Study text: Begin
Impact of work hours and sleep on well-being and burnout for physicians-in-training: the Resident Activity Tracker Evaluation Study.
Med Educ. 2018 Nov 28;:
Authors: Mendelsohn D, Despot I, Gooderham PA, Singhal A, Redekop GJ, Toyota BD
OBJECTIVE: The Resident Activity Tracker Evaluation (RATE) is a prospective observational study evaluating the impact of work hours, sleep and physical activity on resident well-being, burnout and job satisfaction.
BACKGROUND: Physician burnout is common and its incidence is increasing. The impact of work hours and sleep on resident well-being and burnout remains elusive. Activity trackers are an innovative tool for measuring sleep and physical activity.
METHODS: Residents were recruited from (i) general surgery and orthopaedics (SURG), (ii) internal medicine and neurology (MED) and (iii) anaesthesia and radiology (RCD). Groups 1 and 2 do not enforce restrictions on the duration of being on-call, and group 3 had restricted the duration of being on-call to 12 hours. Participants wore FitBit trackers for 14 days. Total hours worked, daily sleep, sleep on-call and daily steps were recorded. Participants completed validated surveys assessing self-reported well-being (Short-Form Health Survey), burnout (Maslach Burnout Inventory), and satisfaction with medicine.
Study text: End
Provided material: Begin
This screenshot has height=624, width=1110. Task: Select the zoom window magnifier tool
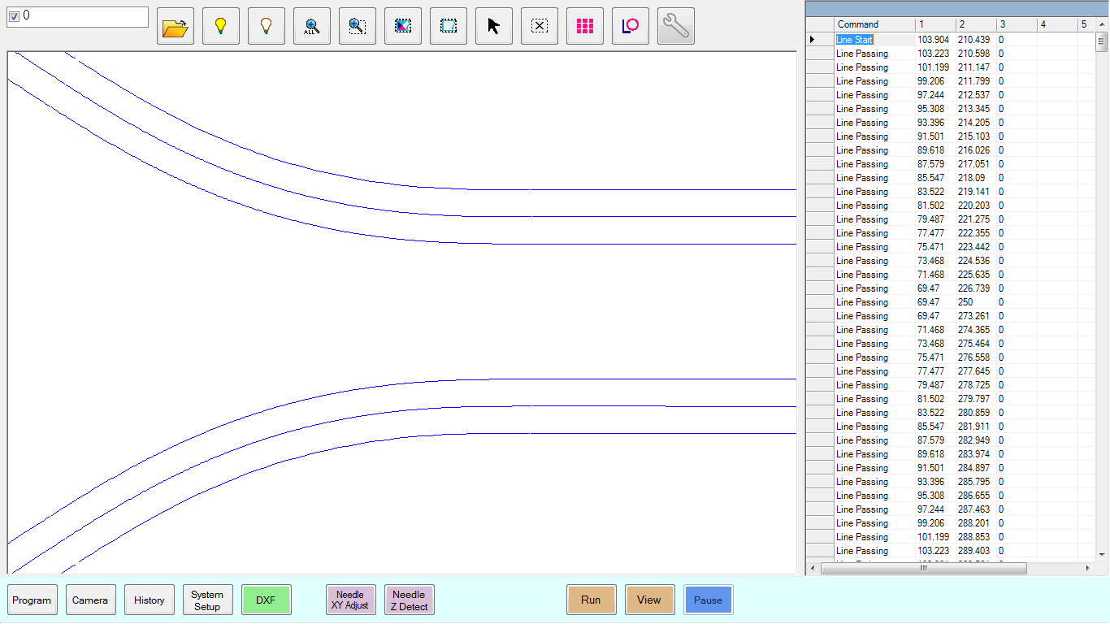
Provided material: End
* Things to do:
1. Decide whether each statement below agrees with the abstract on resident work hours and sleep, which appears above the lines: (a) participants wore FitBit trackers for 14 days; (b) all three resident groups limited on-call duration to 12 hours; (c) burnout was measured with the Maslach Burnout Inventory. For each statement, answer yes or no and quote the words of the abstract that decide it.
2. Write the next part of the abstract on resident work hours and sleep, picking up after its final sentence above the lines.

* Answers to each task:
1.
(a) Yes: "Participants wore FitBit trackers for 14 days."
(b) No: "Groups 1 and 2 do not enforce restrictions on the duration of being on-call"
(c) Yes: "burnout (Maslach Burnout Inventory)"

2.
RESULTS: Surgical residents worked the most hours per week, followed by medical and RCD residents (SURG, 84.3 hours, 95% CI, 80.2-88.5; MED, 69.2 hours, 95% CI, 65.3-73.2; RCD, 52.2 hours, 95% CI, 48.2-56.1; p < 0.001). Surgical residents obtained fewer hours of sleep per day (SURG, 5.9 hours, 95% CI, 5.5-6.3; MED, 6.9 hours, 95% CI, 6.5-7.3; RCD, 6.8 hours, 95% CI, 5.6-7.2; p < 0.001). Nearly two-thirds of participants (61%) scored high burnout on the Maslach depersonalisation subscore. Total steps per day and well-being, burnout and job satisfaction were comparable between groups. Total hours worked, daily sleep and steps per day did not predict burnout or well-being.
CONCLUSIONS: Work hours and average daily sleep did not affect burnout. Physical activity did not prevent burnout. Work hour restrictions may lead to increased sleep but may not affect resident burnout or well-being.